> **Objective**
Output the rows as a JSON list of strings, one string per line, skipping blank lines. Begin at the start of the rows and continue through the line containing "Click the Add", inclusive.

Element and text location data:
## Begin

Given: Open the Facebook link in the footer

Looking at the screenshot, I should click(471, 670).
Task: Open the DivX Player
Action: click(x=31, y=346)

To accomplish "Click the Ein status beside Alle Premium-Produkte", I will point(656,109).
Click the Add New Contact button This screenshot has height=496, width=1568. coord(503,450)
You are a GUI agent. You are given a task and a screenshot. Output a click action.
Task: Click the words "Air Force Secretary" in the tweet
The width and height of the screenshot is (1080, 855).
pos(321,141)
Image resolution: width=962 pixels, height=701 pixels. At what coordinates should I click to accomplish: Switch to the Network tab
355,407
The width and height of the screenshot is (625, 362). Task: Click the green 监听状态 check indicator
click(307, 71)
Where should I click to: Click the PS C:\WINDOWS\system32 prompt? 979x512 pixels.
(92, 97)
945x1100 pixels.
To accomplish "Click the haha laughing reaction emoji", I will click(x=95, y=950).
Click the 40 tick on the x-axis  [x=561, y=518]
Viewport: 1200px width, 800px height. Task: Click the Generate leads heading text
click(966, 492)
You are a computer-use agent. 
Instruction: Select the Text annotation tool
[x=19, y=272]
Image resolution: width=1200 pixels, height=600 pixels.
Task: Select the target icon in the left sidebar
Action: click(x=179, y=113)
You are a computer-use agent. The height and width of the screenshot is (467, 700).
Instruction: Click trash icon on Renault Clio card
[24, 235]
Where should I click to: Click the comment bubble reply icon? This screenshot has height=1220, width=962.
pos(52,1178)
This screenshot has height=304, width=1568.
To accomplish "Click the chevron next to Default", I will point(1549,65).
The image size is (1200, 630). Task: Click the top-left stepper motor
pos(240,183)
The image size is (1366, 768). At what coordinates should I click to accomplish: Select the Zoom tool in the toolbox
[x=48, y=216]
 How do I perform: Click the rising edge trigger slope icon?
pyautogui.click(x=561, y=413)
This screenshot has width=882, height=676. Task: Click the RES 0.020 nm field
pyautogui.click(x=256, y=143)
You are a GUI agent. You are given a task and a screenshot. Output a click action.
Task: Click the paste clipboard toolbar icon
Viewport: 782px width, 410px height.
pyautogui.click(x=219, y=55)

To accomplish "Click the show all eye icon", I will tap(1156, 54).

## End

> **Final answer**
[
  "Given: Open the Facebook link in the footer",
  "Looking at the screenshot, I should click(471, 670).",
  "Task: Open the DivX Player",
  "Action: click(x=31, y=346)",
  "To accomplish \"Click the Ein status beside Alle Premium-Produkte\", I will point(656,109).",
  "Click the Add New Contact button This screenshot has height=496, width=1568. coord(503,450)"
]